**Work instructions**
Rewrite everything from the line containing "You are a computer-use" down to the end of the rows, substituting "How should I do" for "How do I perform" and keeping everything else the same. Leave the pictures out of your answer.

## START Records to use

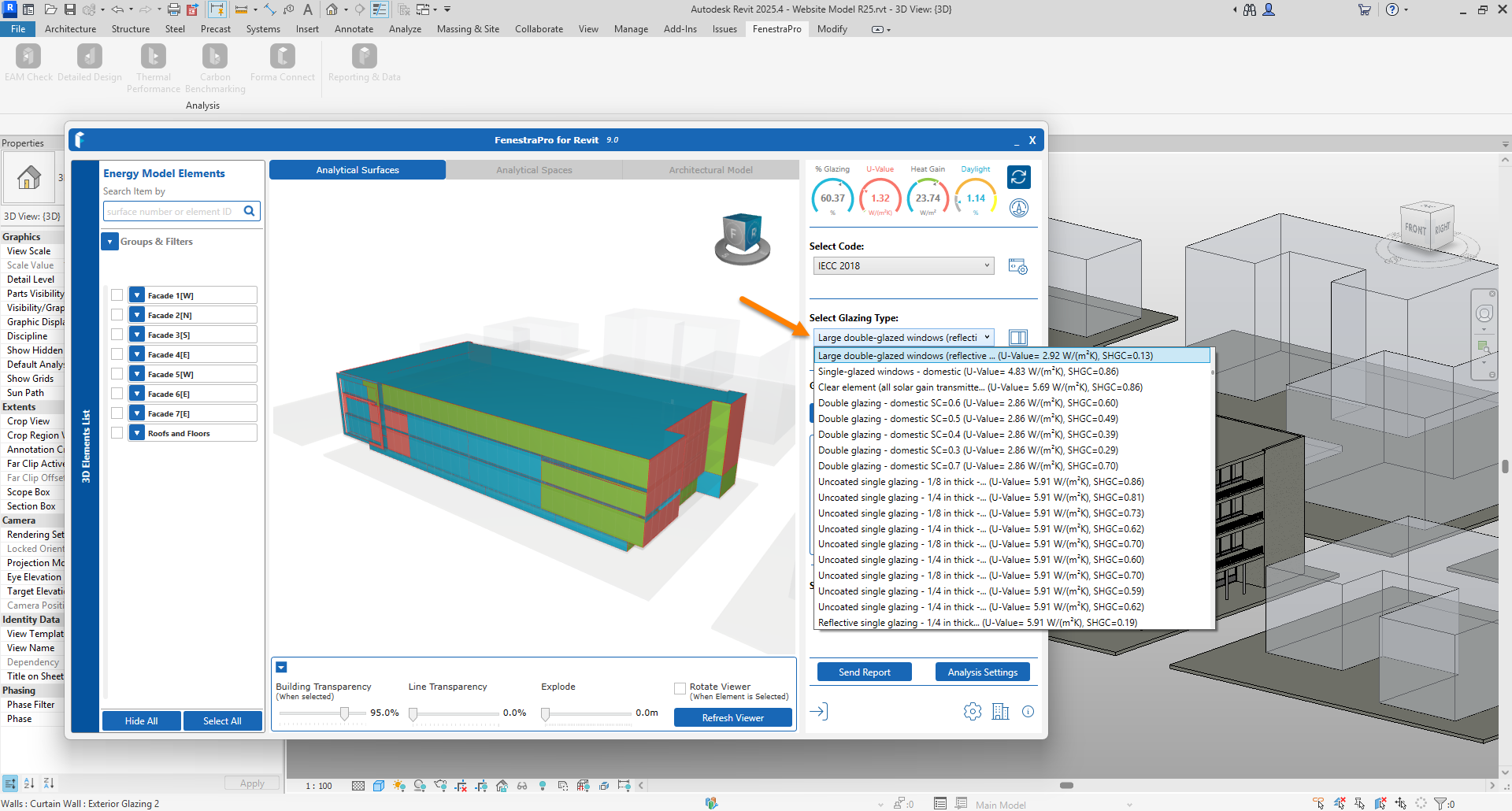
Task: Click the info icon at panel bottom
Action: (x=1028, y=712)
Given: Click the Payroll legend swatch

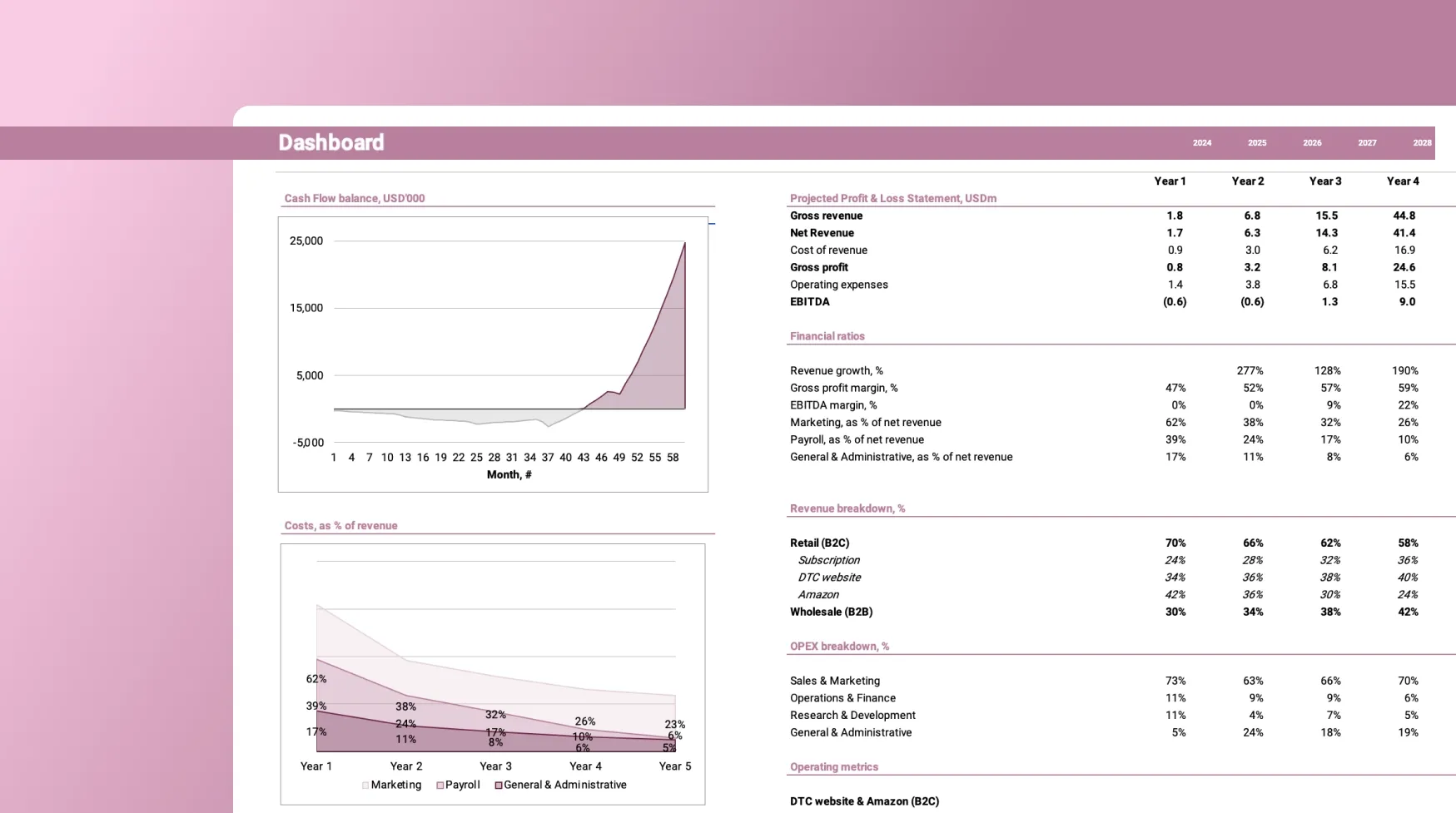Looking at the screenshot, I should coord(440,786).
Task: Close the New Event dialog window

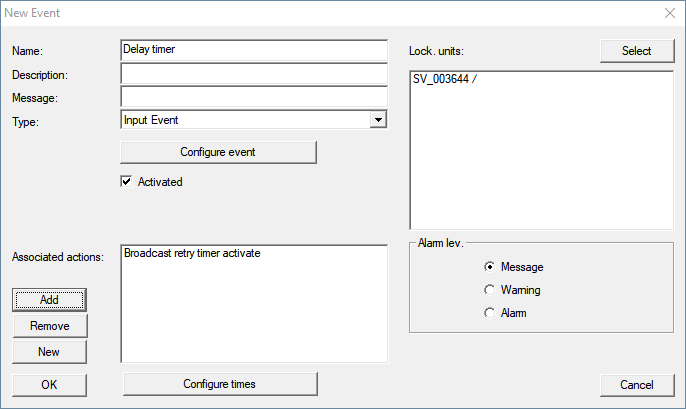Action: [x=669, y=13]

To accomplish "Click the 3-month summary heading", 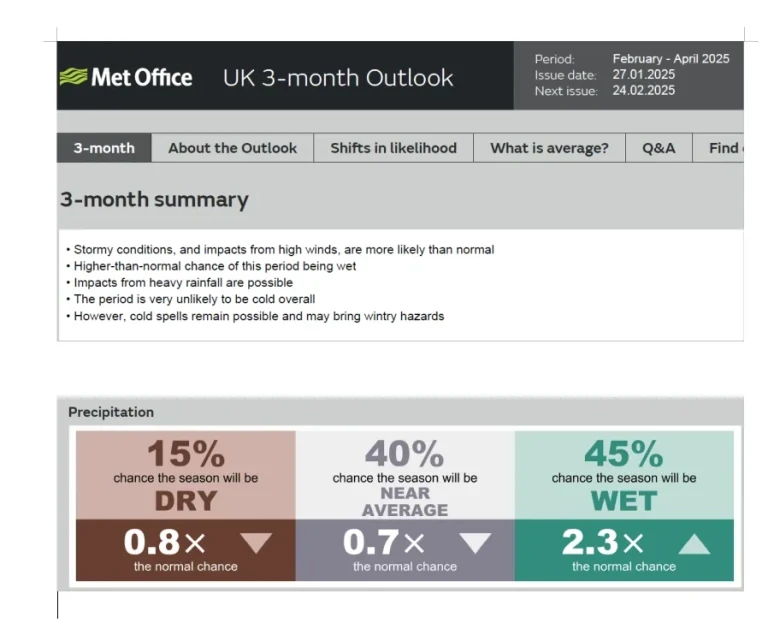I will [x=154, y=200].
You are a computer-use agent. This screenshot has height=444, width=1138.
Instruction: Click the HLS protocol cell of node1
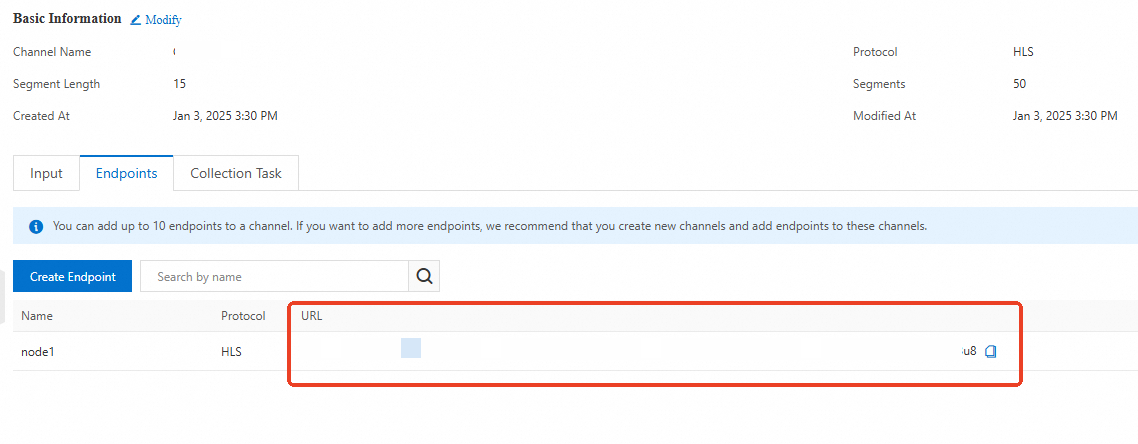pos(232,352)
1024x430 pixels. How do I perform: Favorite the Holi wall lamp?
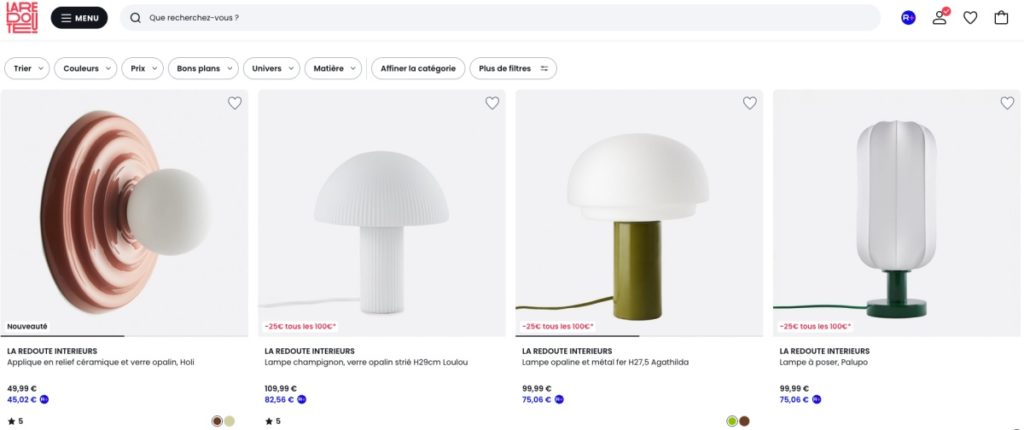pos(235,103)
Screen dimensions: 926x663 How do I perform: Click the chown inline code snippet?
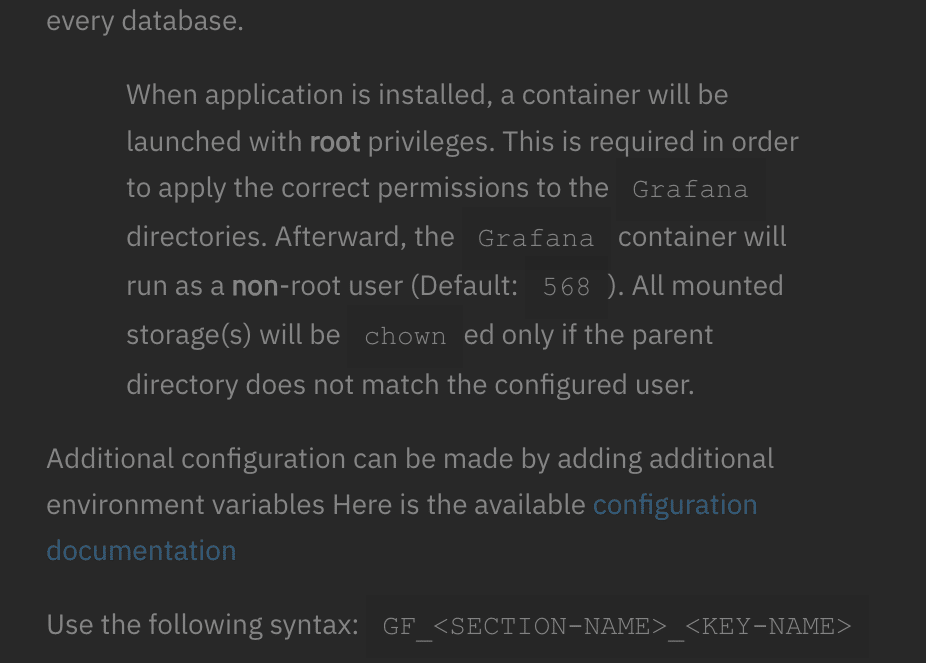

## END Records to use

**Answer to this exercise**
You are a computer-use agent. This screenshot has height=444, width=1138.
Instruction: Click the HLS protocol cell of node1
pos(232,352)
1024x430 pixels. How should I do: Favorite the Holi wall lamp?
pos(235,103)
Screen dimensions: 926x663 How should I do: Click the chown inline code snippet?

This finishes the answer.